Reproduce each of the rows below word for word, in the same order.

════════════════

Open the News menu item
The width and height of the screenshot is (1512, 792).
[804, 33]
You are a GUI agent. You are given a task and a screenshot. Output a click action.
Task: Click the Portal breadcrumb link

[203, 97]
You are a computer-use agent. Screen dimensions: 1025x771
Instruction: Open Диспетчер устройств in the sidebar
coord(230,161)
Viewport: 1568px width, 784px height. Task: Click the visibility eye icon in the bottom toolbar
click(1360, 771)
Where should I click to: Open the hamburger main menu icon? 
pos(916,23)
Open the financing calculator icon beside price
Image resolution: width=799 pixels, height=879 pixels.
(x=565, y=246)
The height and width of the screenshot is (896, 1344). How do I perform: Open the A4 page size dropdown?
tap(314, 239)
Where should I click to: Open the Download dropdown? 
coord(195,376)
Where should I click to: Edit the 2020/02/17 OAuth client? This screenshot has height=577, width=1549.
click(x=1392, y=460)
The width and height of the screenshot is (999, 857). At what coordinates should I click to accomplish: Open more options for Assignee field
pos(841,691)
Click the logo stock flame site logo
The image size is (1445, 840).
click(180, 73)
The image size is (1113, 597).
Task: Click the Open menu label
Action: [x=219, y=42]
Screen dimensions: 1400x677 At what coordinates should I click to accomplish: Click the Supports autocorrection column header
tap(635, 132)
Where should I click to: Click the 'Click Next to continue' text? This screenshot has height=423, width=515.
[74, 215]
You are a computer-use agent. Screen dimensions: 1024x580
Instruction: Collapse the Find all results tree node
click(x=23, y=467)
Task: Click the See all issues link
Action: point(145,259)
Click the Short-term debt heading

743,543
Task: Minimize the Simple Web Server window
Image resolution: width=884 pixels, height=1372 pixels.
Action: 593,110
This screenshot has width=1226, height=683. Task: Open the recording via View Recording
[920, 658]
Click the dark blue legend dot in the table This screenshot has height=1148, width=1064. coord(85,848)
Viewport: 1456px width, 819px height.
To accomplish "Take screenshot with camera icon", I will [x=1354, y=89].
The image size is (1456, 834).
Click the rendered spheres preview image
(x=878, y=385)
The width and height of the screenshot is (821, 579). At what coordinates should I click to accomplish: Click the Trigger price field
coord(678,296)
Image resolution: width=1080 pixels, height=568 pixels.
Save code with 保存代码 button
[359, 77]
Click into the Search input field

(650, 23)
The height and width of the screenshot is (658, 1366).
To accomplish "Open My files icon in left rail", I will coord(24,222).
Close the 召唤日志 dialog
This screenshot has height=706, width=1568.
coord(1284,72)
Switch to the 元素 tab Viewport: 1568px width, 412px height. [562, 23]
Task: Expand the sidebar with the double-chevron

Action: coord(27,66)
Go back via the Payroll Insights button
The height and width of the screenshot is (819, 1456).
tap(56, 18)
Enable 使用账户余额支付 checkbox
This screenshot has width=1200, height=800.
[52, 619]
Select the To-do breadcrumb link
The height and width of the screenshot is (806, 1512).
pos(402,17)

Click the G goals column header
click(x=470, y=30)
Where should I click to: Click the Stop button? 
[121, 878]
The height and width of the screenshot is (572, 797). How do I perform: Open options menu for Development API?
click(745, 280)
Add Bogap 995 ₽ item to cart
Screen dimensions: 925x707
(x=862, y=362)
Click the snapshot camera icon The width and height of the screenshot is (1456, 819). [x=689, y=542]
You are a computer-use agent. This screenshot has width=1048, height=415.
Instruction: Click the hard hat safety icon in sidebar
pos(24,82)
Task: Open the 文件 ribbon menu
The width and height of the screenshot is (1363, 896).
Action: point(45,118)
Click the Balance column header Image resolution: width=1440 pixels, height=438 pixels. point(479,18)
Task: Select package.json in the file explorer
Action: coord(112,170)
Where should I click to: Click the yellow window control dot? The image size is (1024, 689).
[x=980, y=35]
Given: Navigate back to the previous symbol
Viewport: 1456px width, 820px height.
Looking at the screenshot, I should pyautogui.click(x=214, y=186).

════════════════

◆ **Result**
Open the News menu item
The width and height of the screenshot is (1512, 792).
[804, 33]
You are a GUI agent. You are given a task and a screenshot. Output a click action.
Task: Click the Portal breadcrumb link

[203, 97]
You are a computer-use agent. Screen dimensions: 1025x771
Instruction: Open Диспетчер устройств in the sidebar
coord(230,161)
Viewport: 1568px width, 784px height. Task: Click the visibility eye icon in the bottom toolbar
click(1360, 771)
Where should I click to: Open the hamburger main menu icon? 
pos(916,23)
Open the financing calculator icon beside price
Image resolution: width=799 pixels, height=879 pixels.
(x=565, y=246)
The height and width of the screenshot is (896, 1344). How do I perform: Open the A4 page size dropdown?
tap(314, 239)
Where should I click to: Open the Download dropdown? 
coord(195,376)
Where should I click to: Edit the 2020/02/17 OAuth client? This screenshot has height=577, width=1549.
click(x=1392, y=460)
The width and height of the screenshot is (999, 857). At what coordinates should I click to accomplish: Open more options for Assignee field
pos(841,691)
Click the logo stock flame site logo
The image size is (1445, 840).
click(180, 73)
The image size is (1113, 597).
Task: Click the Open menu label
Action: [x=219, y=42]
Screen dimensions: 1400x677 At what coordinates should I click to accomplish: Click the Supports autocorrection column header
tap(635, 132)
Where should I click to: Click the 'Click Next to continue' text? This screenshot has height=423, width=515.
[74, 215]
You are a computer-use agent. Screen dimensions: 1024x580
Instruction: Collapse the Find all results tree node
click(x=23, y=467)
Task: Click the See all issues link
Action: point(145,259)
Click the Short-term debt heading

743,543
Task: Minimize the Simple Web Server window
Image resolution: width=884 pixels, height=1372 pixels.
Action: 593,110
This screenshot has width=1226, height=683. Task: Open the recording via View Recording
[920, 658]
Click the dark blue legend dot in the table This screenshot has height=1148, width=1064. coord(85,848)
Viewport: 1456px width, 819px height.
To accomplish "Take screenshot with camera icon", I will [x=1354, y=89].
The image size is (1456, 834).
Click the rendered spheres preview image
(x=878, y=385)
The width and height of the screenshot is (821, 579). At what coordinates should I click to accomplish: Click the Trigger price field
coord(678,296)
Image resolution: width=1080 pixels, height=568 pixels.
Save code with 保存代码 button
[359, 77]
Click into the Search input field

(650, 23)
The height and width of the screenshot is (658, 1366).
To accomplish "Open My files icon in left rail", I will coord(24,222).
Close the 召唤日志 dialog
This screenshot has height=706, width=1568.
coord(1284,72)
Switch to the 元素 tab Viewport: 1568px width, 412px height. [562, 23]
Task: Expand the sidebar with the double-chevron

Action: coord(27,66)
Go back via the Payroll Insights button
The height and width of the screenshot is (819, 1456).
tap(56, 18)
Enable 使用账户余额支付 checkbox
This screenshot has width=1200, height=800.
[52, 619]
Select the To-do breadcrumb link
The height and width of the screenshot is (806, 1512).
pos(402,17)

Click the G goals column header
click(x=470, y=30)
Where should I click to: Click the Stop button? 
[121, 878]
The height and width of the screenshot is (572, 797). How do I perform: Open options menu for Development API?
click(745, 280)
Add Bogap 995 ₽ item to cart
Screen dimensions: 925x707
(x=862, y=362)
Click the snapshot camera icon The width and height of the screenshot is (1456, 819). [x=689, y=542]
You are a computer-use agent. This screenshot has width=1048, height=415.
Instruction: Click the hard hat safety icon in sidebar
pos(24,82)
Task: Open the 文件 ribbon menu
The width and height of the screenshot is (1363, 896).
Action: point(45,118)
Click the Balance column header Image resolution: width=1440 pixels, height=438 pixels. point(479,18)
Task: Select package.json in the file explorer
Action: coord(112,170)
Where should I click to: Click the yellow window control dot? The image size is (1024, 689).
[x=980, y=35]
Given: Navigate back to the previous symbol
Viewport: 1456px width, 820px height.
Looking at the screenshot, I should pyautogui.click(x=214, y=186).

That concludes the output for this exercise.